Flyers

Nolan Patrick makes it, Oskar Lindblom doesn't as Flyers have 1 more cut coming

Nolan Patrick makes it, Oskar Lindblom doesn't as Flyers have 1 more cut coming

Nolan Patrick and Robert Hagg smiled and exchanged handshakes in the Flyers' hallway Sunday after they were told they had made the team’s opening roster. Both guys described their respective meetings with management as “short and sweet.”

Patrick, the second overall pick in the 2017 NHL draft, becomes the first rookie since Sean Couturier in 2011 to make the team straight out of training camp in their draft year.

“It was pretty exciting to find that out and I’m looking forward to the first game,” Patrick said as he follows in the footsteps of his father and uncle who played in the league as well. “It was really exciting growing up. My goal is to play in the NHL, so to get that news is really exciting. I know my family is pretty excited for me.”

Patrick’s father, Steve, played 250 career games, and his uncle, James, now an assistant coach with the Dallas Stars, endured a 20-year career in the league. While Nolan Patrick has the pedigree, he likely won’t match the production of other players selected second overall. Jets winger Patrick Laine scored 36 goals and 64 points in 2016-17, his first season in Winnipeg.

“I think when I get the first one (goal), I think they’ll come," Patrick said. "It’s a tough thing for me. I always start the year slow on the goals, hopefully, I can get a bounce and get that first one out of the way. My main focus isn’t scoring. I’m just trying to hold onto pucks and make plays and be a good defensive player, so that’s what I’m focusing on.”

Patrick, who wore No. 19 with the Brandon Wheat Kings, is ready to shed the No. 64 he’s worn in the preseason. He says he has another number in mind but didn't elaborate.

Hagg’s path to the NHL wasn’t nearly as direct as Patrick’s. The Flyers' 2013 second-round pick spent three-plus seasons, 202 regular-season games, in the AHL before receiving word Sunday his hard work had finally paid off.

“Pretty happy. I was kinda nervous when I walked in there," Hagg said, "but after the meeting, I was extremely happy to make the team. I’ve just tried to simplify everything and not trying to look for the home run play. I just try to get the puck out of the D-zone as quick as I can and just making sure the puck isn't going in our nets.”   

With Shayne Gostisbehere and Ivan Provorov mainstays on the left side of the ice, positioning played a major factor in how Hakstol elected to set up his defense pairings. Outside of Radko Gudas, the Flyers' left-handed heavy defensive corps doesn’t have a right-handed shot on the ride side, and that’s where Hagg’s comfortability and flexibility was a key factor in the decision-making.   

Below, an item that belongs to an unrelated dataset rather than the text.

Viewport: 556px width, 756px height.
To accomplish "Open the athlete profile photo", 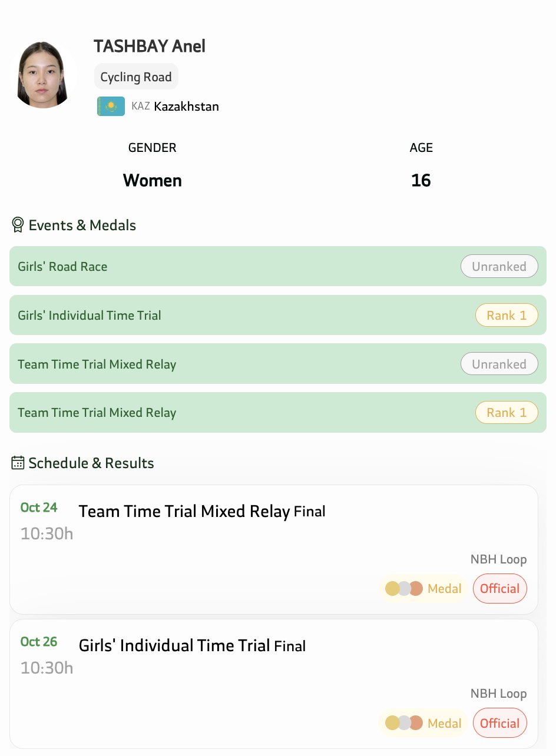I will point(42,75).
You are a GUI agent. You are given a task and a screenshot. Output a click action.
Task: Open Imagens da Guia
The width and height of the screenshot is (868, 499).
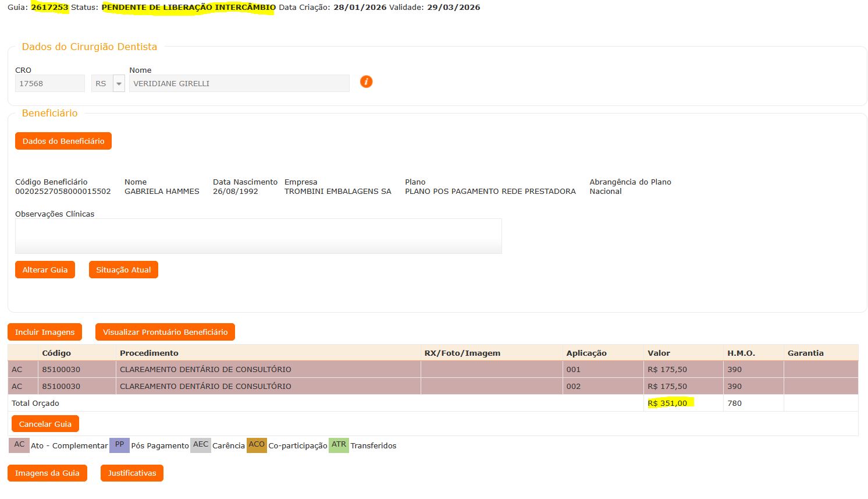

“[Hagg's] ability to play the right side or the left side in a 5-on-5 role as well as penalty kill role," Hakstol said, "that versatility is an asset.”

With Patrick and Hagg packing their bags for San Jose, general manager Ron Hextall had to be the bearer of bad news in regards to Flyers' 2014 fifth-round pick, Oskar Lindblom, who has been assigned to the Lehigh Valley Phantoms to begin the season.

“It’s not tough,” Hextall said on the move to send down Lindblom. “Oskar did a good job in camp, but right now, the best thing for you and the team is for you to go up there (Lehigh Valley) and play well. He was great. He took it very well. Oskar is a good player and American League time hasn’t hurt one player in the history of professional hockey.”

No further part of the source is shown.